Depending on your lifestyle or how you were raised could play a big part into what you spend on food. An article from USAToday on the cost of groceries for a family of 4 averaged at $191.00. Now that can depend on what part of the United States you live in, or country. The type of food you eat (meat, carbs, vegan, etc) to having a local farm at your fingertips.
I would say the number above is fairly accurate for our family. We have a family of 5 and one eats on his own most of the time. My children are grown, so they are big eaters.
I cap my grocery budget at $160.00 per week. I generally stay pretty close, unless there is a special occasion. I also allow an extra $20 per week for beverages if I am driving a lot.
What is The Real Cost of Eating Out?
It starts as one lunch out with your co-workers or friends and before you know it, you are eating out every day instead of bringing your own meal. Or perhaps a monthly date night or a trip through the fast food drive through and your budget goes out the window.
Whatever the reason, eating out comes at a great expense. Not only is the food usually less healthy, but it can have a huge negative effect on your finances. Here are some reasons that eating out often is a bad idea, and how you can change your habits.
Cost of Food
First of all, it costs more to buy food from a restaurant than directly from a grocery store. Not only are you paying for the food, but also for the service, the location of the restaurant, the cooking methods and a host of other things. It makes sense why cooking your food at home saves a considerable amount of money.
The Tendency of Ordering More
Another thing that happens when eating out is a sense of wanting to enjoy the experience by adding on to it. Most people will not go out and eat only the main course. They will be tempted to purchase some or all of the extras. Appetizers, drinks, and dessert are generally added to the meal. This adds up quickly, even when you are eating at a fast food restaurant.
Tips and Extra Expenses
When you go to a restaurant, are you really considering all the financial factors involved? Added to the price of your entire meal are server tips, which are non-negotiable at sit-down restaurants. Then there are potential costs such as parking, valet, coat check tips, the gas to drive there and more. Do you really know how much you are actually spending on your meal out?
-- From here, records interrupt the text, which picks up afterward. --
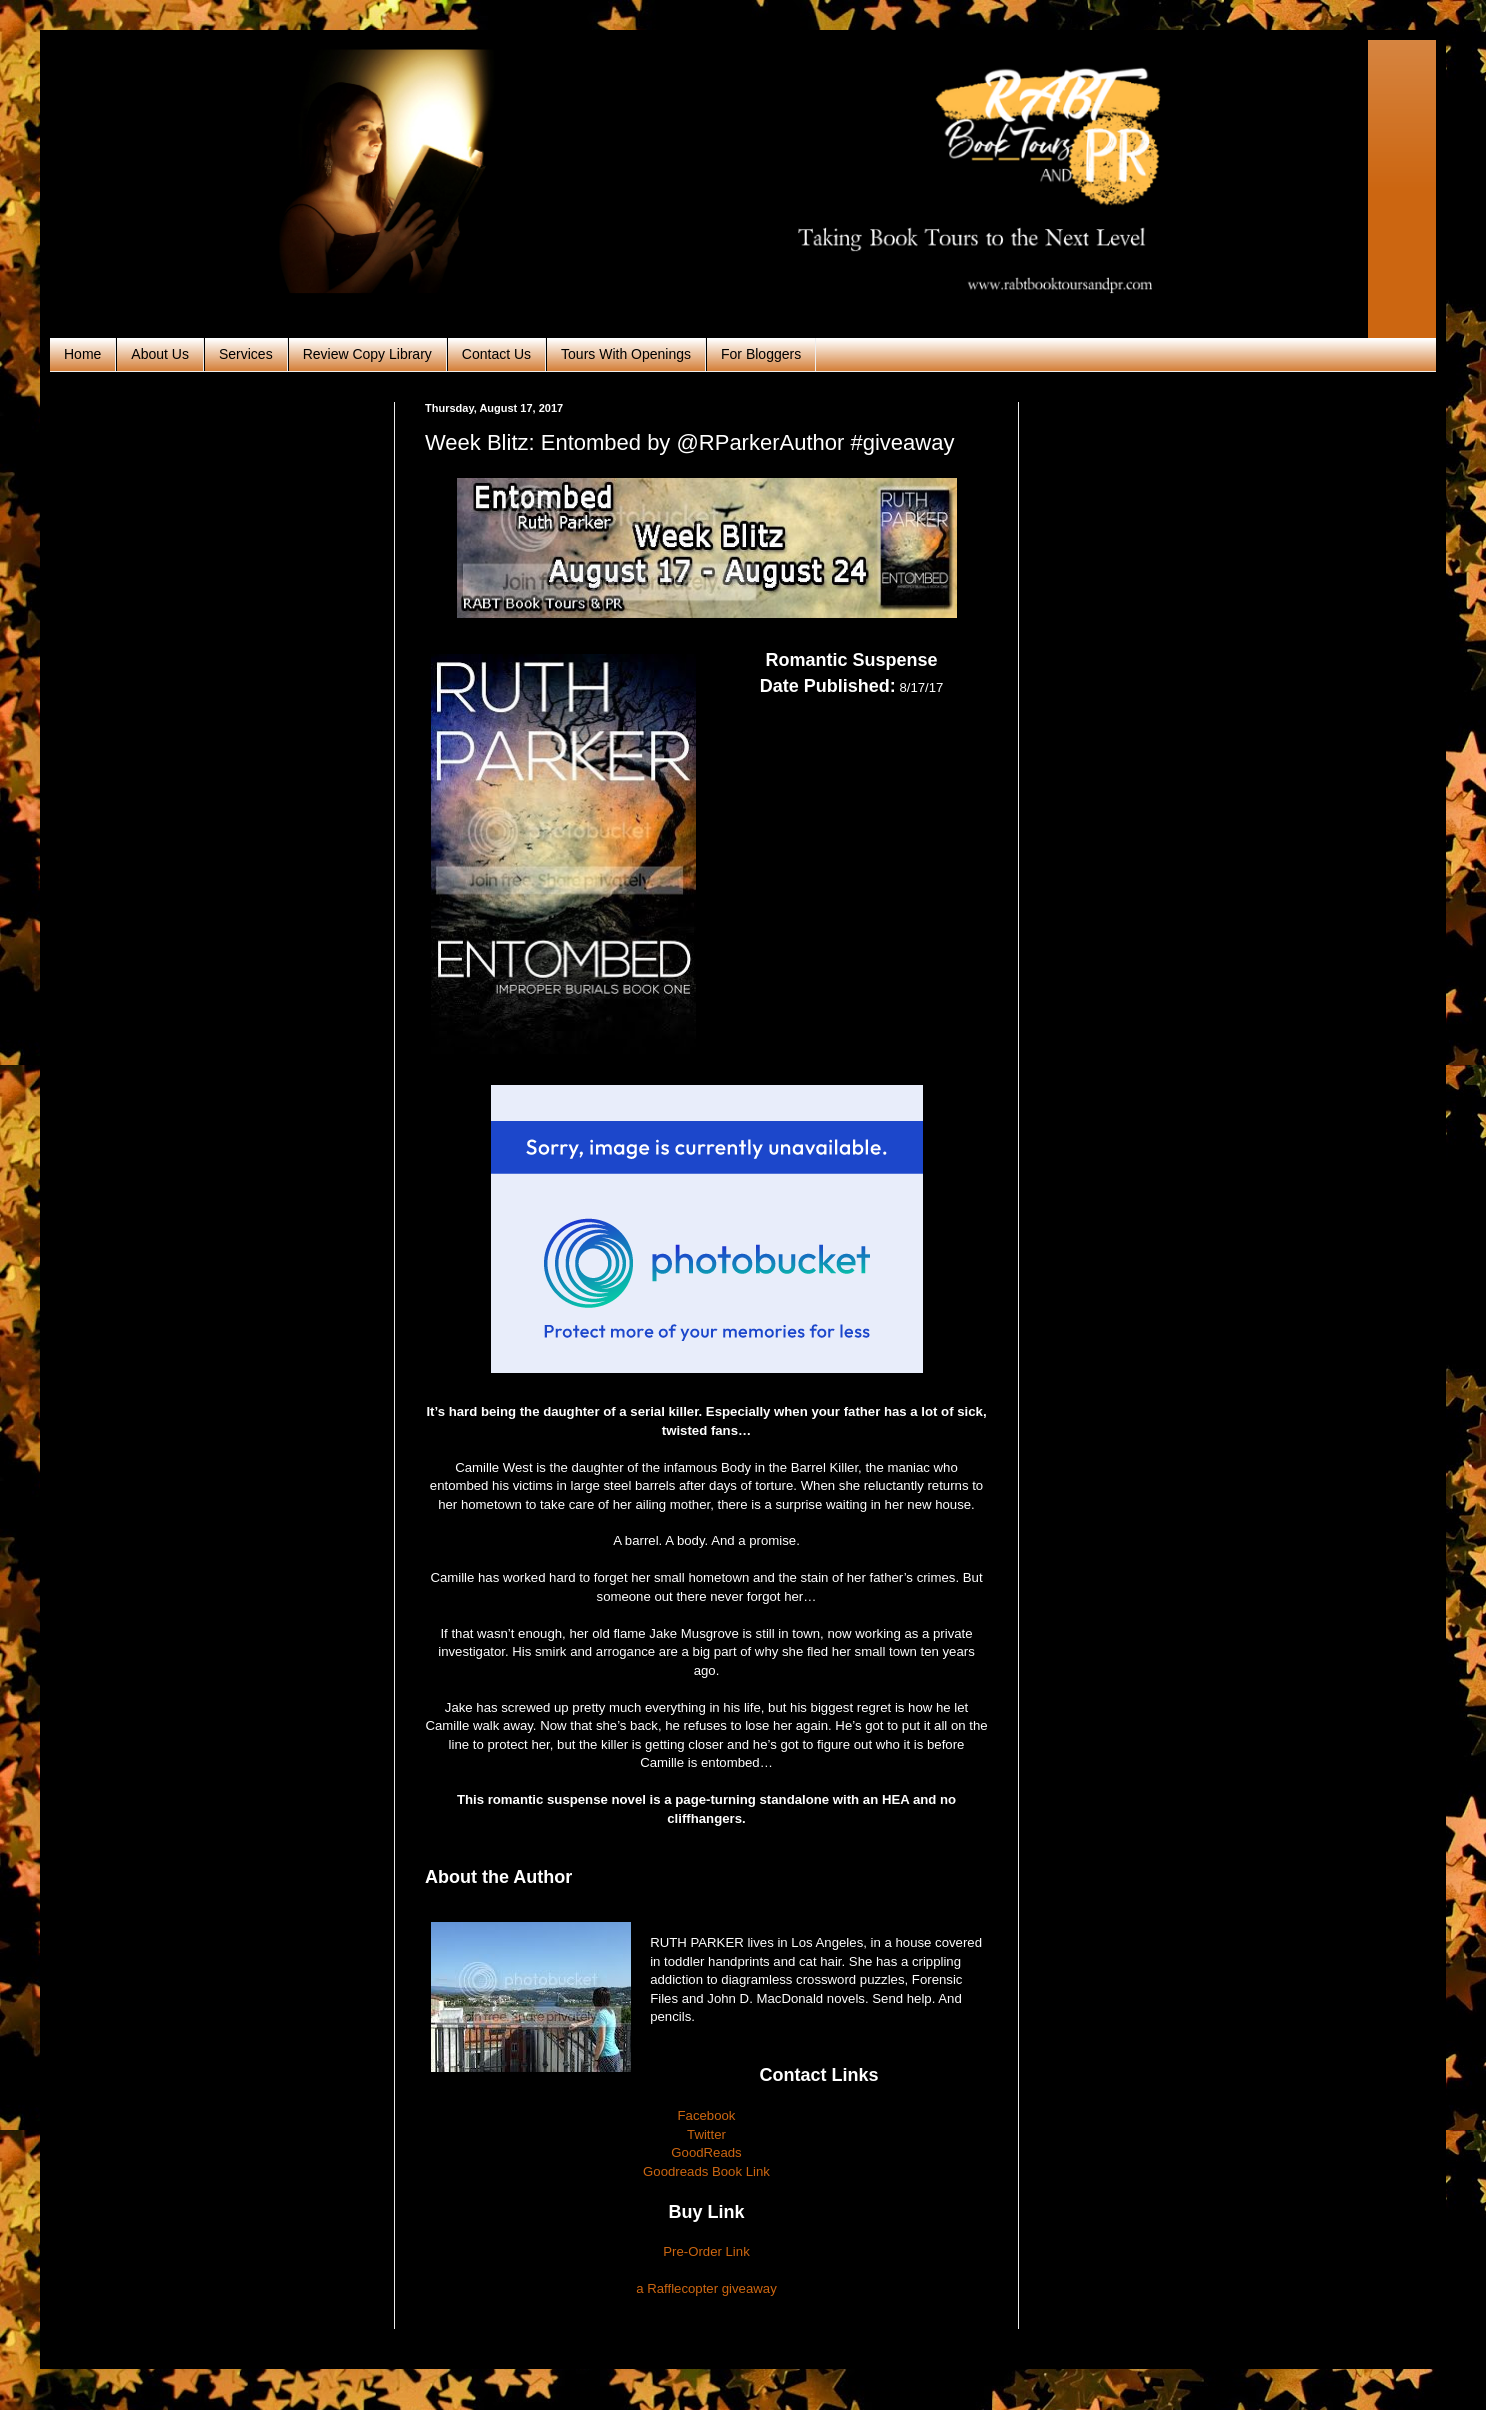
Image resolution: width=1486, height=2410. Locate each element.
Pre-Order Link (706, 2251)
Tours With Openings (626, 354)
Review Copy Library (367, 354)
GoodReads (706, 2152)
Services (246, 354)
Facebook (707, 2115)
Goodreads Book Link (706, 2171)
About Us (160, 354)
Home (82, 354)
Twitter (706, 2134)
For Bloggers (761, 354)
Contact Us (496, 354)
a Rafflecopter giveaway (706, 2288)
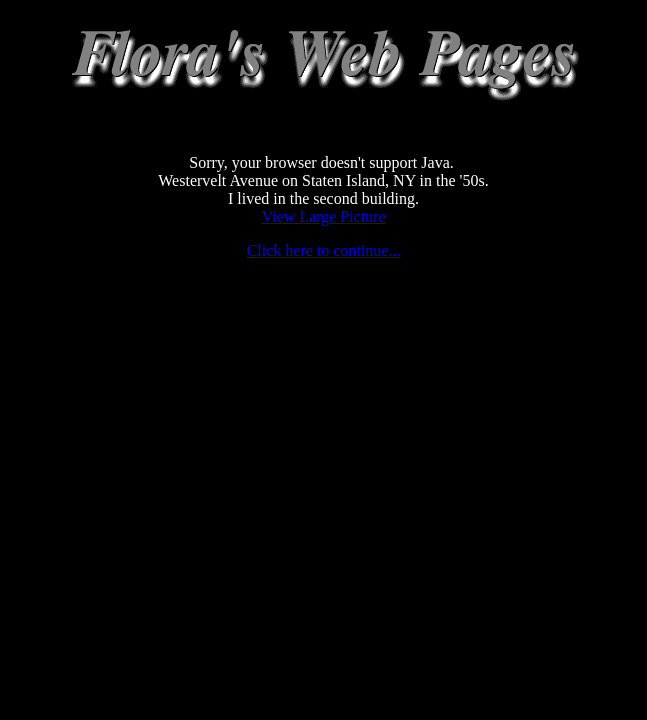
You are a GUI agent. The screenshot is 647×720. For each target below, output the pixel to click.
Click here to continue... (324, 250)
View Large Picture (323, 216)
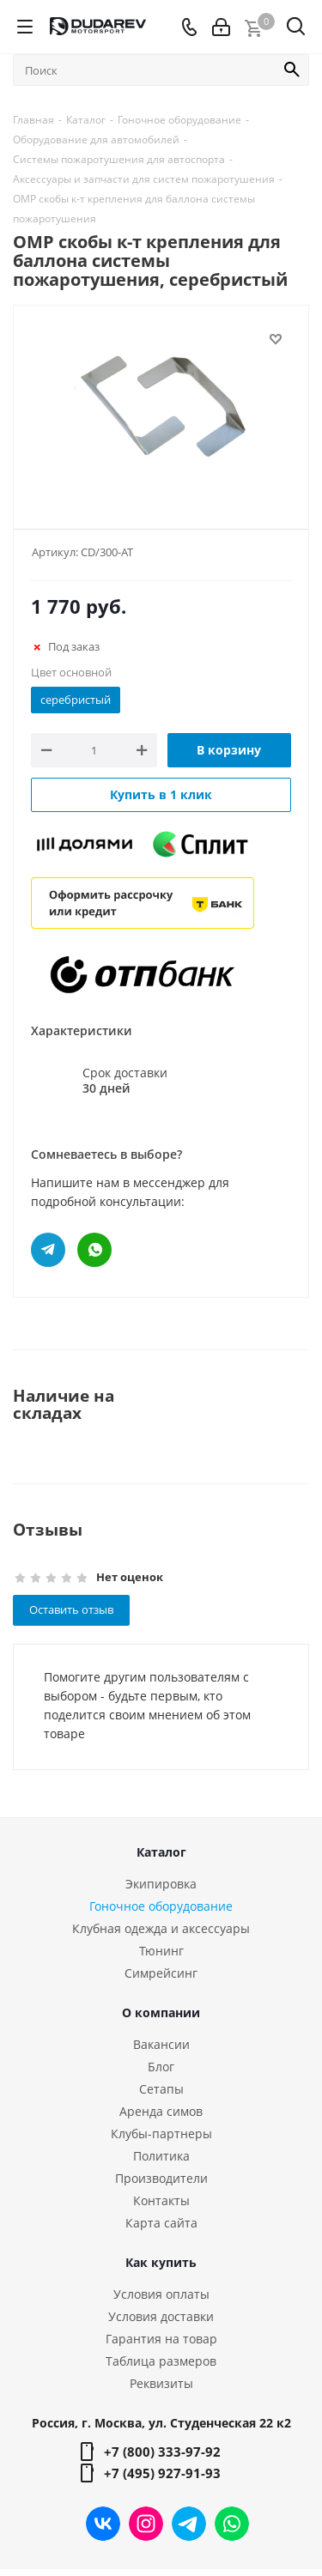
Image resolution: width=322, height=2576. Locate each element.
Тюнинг (161, 1951)
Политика (161, 2156)
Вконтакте (103, 2523)
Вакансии (161, 2044)
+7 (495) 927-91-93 (162, 2473)
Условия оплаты (161, 2294)
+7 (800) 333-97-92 (162, 2451)
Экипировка (161, 1884)
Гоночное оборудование (161, 1906)
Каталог (161, 1852)
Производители (161, 2178)
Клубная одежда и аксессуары (161, 1928)
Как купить (161, 2262)
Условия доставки (161, 2316)
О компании (161, 2012)
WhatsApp (232, 2523)
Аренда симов (161, 2111)
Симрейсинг (161, 1973)
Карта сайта (161, 2223)
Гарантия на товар (161, 2339)
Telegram (189, 2523)
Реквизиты (161, 2383)
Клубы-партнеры (161, 2133)
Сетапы (161, 2089)
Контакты (161, 2200)
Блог (161, 2066)
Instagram (146, 2523)
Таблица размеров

What Habits Are You Creating?
Something else to consider is the habits you are creating. When you eat at home, you will have food remaining that you did not use to prepare your meal. You are then able to use that for lunches or another meal. Also, you will be less likely to eat out the rest of the week if you have started off on Monday with a good, home-cooked meal. This forming of healthy habits will save you money in a domino-like effect.
Are There Better Ideas?
What can you do to avoid eating out constantly? Meal planning is a great way to avoid food waste and make the most of your finances. At the beginning of the week, take a look through your fridge and cupboards and think of what recipes you can make from what you already have. Then prepare a grocery list for the items you need and don’t yet have.
Go shopping and then come home and prepare lunches and suppers for the week. Freezer meals and slow cooker recipes can be a great time saver if time is an issue for you. There is really no excuse not to cook at home when it can be so convenient and takes so little of your resources. You can avoid eating your way into debt by planning out your meals.
As you can see, there are many reasons why one should consider cutting out one’s habit of eating out or at least keeping it to a minimum. For a variety of reasons, eating out is more expensive by a long shot. Save your money while saving your health, and just eat at home.